• [Trecho selecionado]

────────

Em certas situações, contudo, a jurisprudência vem admitindo a “dissolução parcial” da sociedade anônima[1]. Esta hipótese, abrangeria as “sociedades anônimas de médio e pequeno porte, em regra, de capital fechado, que concentram na pessoa de seus sócios um de seus elementos preponderantes, como sói acontecer com as sociedades ditas familiares, cujas ações circulam entre os seus membros, e que são, por isso, constituídas intuito personae”.[2] O caráter pessoal e não o vínculo familiar é que seria determinante para a caracterização dessas sociedades anônimas familiares, isto é, seriam sociedades com acionistas que se relacionam pessoalmente, independentemente de vínculo familiar.

Com efeito, nestas sociedades anônimas familiares, prepondera uma nítida natureza pessoal e neste caso a cessão das ações seria algo muito difícil, senão impossível, pois não seria viável a entrada de um terceiro estranho àquele grupo. Todavia, não se poderia deixar o acionista preso para sempre à companhia. Assim sendo, deve-se admitir que a simples quebra de affectio societatis seja motivo para a saída do acionista, com a dissolução parcial e o pagamento da sua parte na sociedade, de forma similar ao recesso nas sociedades limitadas.

Dentro da mesma lógica, nas sociedades anônimas de caráter pessoal, deve-se admitir a exclusão do acionista por justa causa,[3] isto é, em caso de grave descumprimento das obrigações pelo acionista, os demais poderão deliberar o ajuizamento de ação que promova a exclusão do acionista faltoso, nos moldes do artigo 1.030 do CC. Valem aqui as mesmas considerações sobre a justa causa aplicável às sociedades regidas pelo CC, isto é, deve-se se tratar de um descumprimento dos deveres e não de um simples desentendimento entre os acionistas.

Com o novo CPC, passa-se a prever a ação de dissolução para as sociedades anônimas de capital fechado quando demonstrado, por acionista ou acionistas que representem cinco por cento ou mais do capital social, que não pode preencher o seu fim (art. 599, § 2º). Tal previsão tende a restringir a possibilidade de dissolução parcial a requerimento dos acionistas. No entanto, acreditamos que apesar desta restrição, deve continuar a prevalecer a orientação da jurisprudência sobre as sociedades anônimas consideradas sociedades de pessoas, pois nestas prevalece o caráter pessoal e contratual da relação, sendo inviável restringir de forma exagerada a possibilidade da dissolução parcial a pedido dos acionistas.

Em qualquer caso, o procedimento da ação de dissolução parcial, seja no caso do artigo 599, § 2º, seja nos casos de sociedades de pessoas, será aquele previsto no novo CPC para fins de reconhecimento da dissolução e eventual pagamento da apuração de haveres. Neste procedimento, o artigo 601, estabelece um litisconsórcio passivo necessário entre a sociedade e os demais sócios, dispensando a citação da sociedade se todos os sócios forem citados.

────────

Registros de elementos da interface

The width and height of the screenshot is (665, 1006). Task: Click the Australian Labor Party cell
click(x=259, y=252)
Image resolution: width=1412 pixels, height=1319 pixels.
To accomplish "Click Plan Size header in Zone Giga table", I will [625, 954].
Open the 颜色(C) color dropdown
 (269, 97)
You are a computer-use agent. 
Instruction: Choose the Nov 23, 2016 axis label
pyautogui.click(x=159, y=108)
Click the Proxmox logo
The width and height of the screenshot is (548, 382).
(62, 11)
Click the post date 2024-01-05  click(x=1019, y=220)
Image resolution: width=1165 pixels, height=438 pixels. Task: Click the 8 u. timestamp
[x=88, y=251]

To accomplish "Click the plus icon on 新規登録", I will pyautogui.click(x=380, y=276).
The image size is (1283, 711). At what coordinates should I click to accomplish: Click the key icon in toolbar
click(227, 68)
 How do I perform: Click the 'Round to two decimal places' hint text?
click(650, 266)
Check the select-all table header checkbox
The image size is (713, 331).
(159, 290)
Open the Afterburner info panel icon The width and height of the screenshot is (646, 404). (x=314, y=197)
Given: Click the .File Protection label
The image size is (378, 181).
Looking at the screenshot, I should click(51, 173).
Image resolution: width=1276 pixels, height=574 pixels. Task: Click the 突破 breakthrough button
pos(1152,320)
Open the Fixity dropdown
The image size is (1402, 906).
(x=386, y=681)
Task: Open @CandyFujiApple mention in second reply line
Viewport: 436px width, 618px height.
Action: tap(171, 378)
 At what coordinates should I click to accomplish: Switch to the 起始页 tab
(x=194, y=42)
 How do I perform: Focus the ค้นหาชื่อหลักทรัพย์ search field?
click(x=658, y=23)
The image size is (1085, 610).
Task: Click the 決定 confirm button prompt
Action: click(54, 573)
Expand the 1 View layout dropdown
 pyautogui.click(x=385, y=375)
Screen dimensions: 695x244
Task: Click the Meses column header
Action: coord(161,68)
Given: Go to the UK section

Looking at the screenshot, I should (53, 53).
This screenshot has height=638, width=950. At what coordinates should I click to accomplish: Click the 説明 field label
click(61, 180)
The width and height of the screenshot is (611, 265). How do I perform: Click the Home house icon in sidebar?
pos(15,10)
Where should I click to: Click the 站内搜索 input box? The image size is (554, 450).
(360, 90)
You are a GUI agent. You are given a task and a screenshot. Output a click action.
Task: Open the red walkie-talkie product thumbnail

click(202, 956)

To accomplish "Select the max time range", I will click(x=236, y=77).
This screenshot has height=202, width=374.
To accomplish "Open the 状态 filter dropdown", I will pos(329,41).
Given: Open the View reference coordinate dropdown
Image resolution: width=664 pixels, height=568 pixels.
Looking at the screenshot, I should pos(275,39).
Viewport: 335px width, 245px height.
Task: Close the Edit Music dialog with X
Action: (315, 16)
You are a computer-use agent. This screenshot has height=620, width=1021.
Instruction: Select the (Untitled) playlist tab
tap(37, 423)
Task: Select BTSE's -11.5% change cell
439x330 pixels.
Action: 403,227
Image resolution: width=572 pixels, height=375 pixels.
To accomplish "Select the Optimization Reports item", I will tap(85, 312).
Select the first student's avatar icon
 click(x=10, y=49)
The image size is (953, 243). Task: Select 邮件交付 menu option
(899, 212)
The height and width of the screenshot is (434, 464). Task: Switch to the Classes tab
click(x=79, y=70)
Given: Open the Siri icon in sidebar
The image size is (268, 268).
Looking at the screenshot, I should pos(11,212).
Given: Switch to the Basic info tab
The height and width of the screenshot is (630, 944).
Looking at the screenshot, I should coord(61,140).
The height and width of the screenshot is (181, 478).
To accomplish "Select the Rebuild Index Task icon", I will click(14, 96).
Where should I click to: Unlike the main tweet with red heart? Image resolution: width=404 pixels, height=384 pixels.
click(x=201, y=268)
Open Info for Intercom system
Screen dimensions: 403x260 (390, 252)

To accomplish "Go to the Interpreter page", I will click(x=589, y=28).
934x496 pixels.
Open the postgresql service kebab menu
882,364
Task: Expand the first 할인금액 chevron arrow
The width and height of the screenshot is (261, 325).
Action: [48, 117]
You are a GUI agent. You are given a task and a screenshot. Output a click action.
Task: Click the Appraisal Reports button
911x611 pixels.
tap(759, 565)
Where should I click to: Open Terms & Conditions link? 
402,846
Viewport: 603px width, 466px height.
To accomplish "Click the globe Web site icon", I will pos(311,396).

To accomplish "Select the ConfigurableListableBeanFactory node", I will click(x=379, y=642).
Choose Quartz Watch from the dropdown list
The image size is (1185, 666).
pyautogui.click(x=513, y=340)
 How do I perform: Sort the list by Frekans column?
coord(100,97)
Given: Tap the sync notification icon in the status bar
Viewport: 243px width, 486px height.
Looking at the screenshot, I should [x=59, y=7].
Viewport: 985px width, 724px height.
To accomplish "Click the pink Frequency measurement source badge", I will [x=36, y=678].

────────

• [O que fazer]
Reproduza o trecho sobre a dissolução parcial de sociedades anônimas entre "Em certas situações, contudo, a" e "de vínculo familiar.", inclusive. Estas entradas vêm de outra fonte.

• [Resultado do exercício]
Em certas situações, contudo, a jurisprudência vem admitindo a “dissolução parcial” da sociedade anônima[1]. Esta hipótese, abrangeria as “sociedades anônimas de médio e pequeno porte, em regra, de capital fechado, que concentram na pessoa de seus sócios um de seus elementos preponderantes, como sói acontecer com as sociedades ditas familiares, cujas ações circulam entre os seus membros, e que são, por isso, constituídas intuito personae”.[2] O caráter pessoal e não o vínculo familiar é que seria determinante para a caracterização dessas sociedades anônimas familiares, isto é, seriam sociedades com acionistas que se relacionam pessoalmente, independentemente de vínculo familiar.